Subvocal recording devices, or something like them, could totally obviate the need for prior consent / SCRBs in common circumstances. Some such devices are in active development, and are interesting in that they might genuinely capture only my voice and nobody else’s. This might satisfy California’s statute by design, assuming we have a clear answer to the question of whether the device records any signal from parties other than the wearer. And they also do not necessarily time-lock the retention decision to the moment of emotional closure, with filtering coming at no extra cost, nor do they necessarily encrypt anything or provide any sort of other guarantees. So even if we adopt these devices, we may still want to adopt some SCRB-like framework for better security and hygiene.
I remain optimistic that I might live to see SCRB-like systems make our writing lives more about ideas and words, and less about distracting chores.

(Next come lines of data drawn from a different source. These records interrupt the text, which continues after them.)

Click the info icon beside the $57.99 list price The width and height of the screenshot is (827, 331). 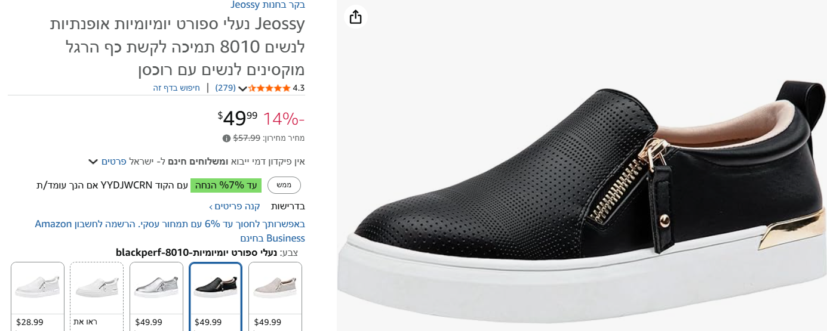tap(226, 138)
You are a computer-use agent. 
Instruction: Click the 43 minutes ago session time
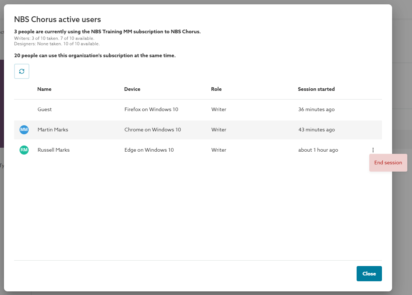pos(316,130)
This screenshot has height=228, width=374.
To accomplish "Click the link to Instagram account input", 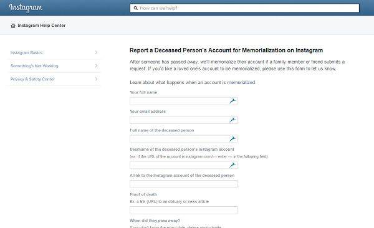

I get that this analogy is imperfect, and that “making steering automatic” might make someone think I mean to “make writing automatic” in general. But no, that’s not quite what I mean. I know that writing is a more complex task than driving, and that what we want is to marginalize chores and distractors, not eliminate the human from the loop entirely.

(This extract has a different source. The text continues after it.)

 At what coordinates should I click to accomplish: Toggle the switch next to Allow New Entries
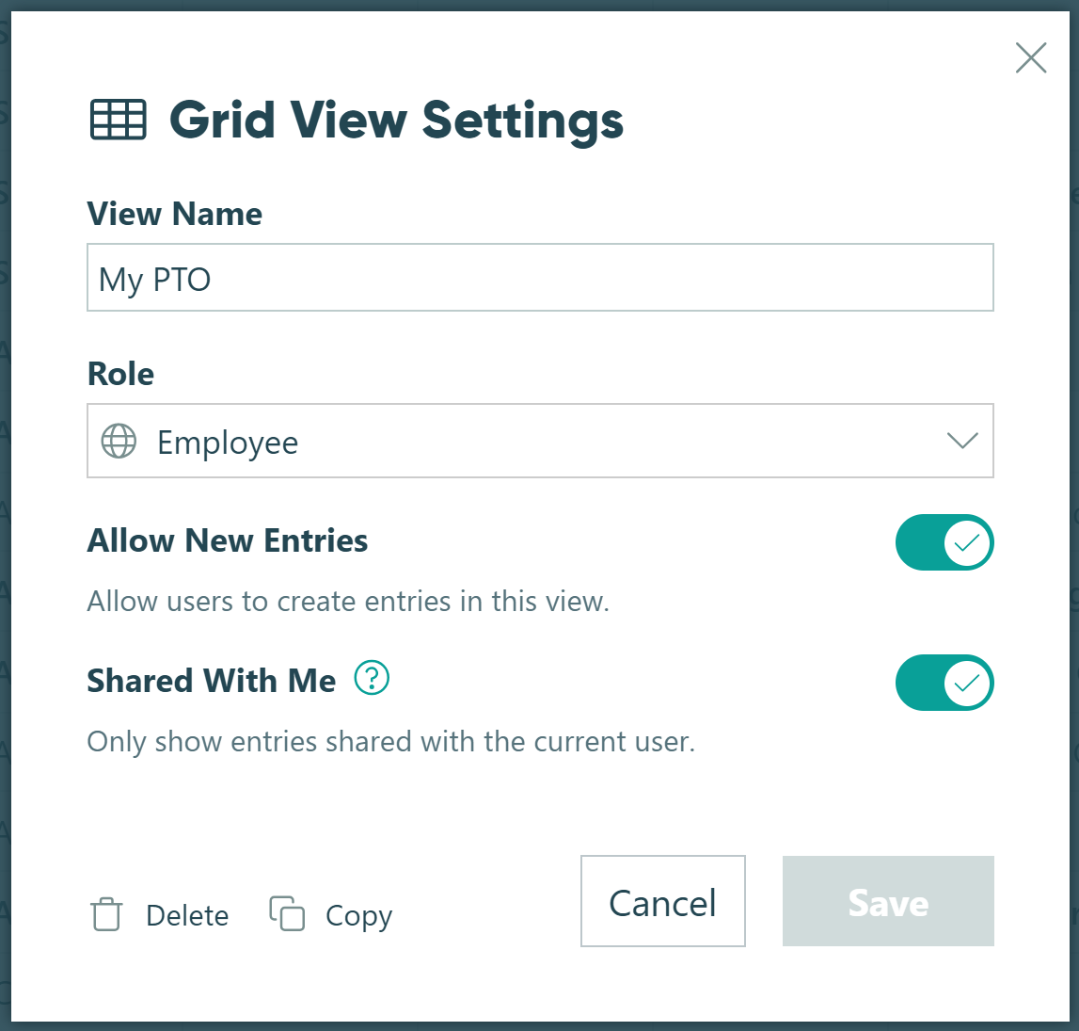[944, 542]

This also allows for a type of feedback that I might otherwise not have gotten. Just because I was pleased with my words with a few seconds of hindsight, does not mean I will remain so enamoured. When I revisit my words, I can see exactly what I said, and perhaps a quick rating of how I felt about it. With practice, seeing this information might help me to be more calibrated on the short-hindsight horizon, about whether I should be pleased with what I’ve just said. But I’m not sure about this point.
Conveniently pronounced “scrub”.
Podcasts are perhaps worth addressing, but they serve a somewhat different purpose and are even more intentional than a simple audio recording of a conversation.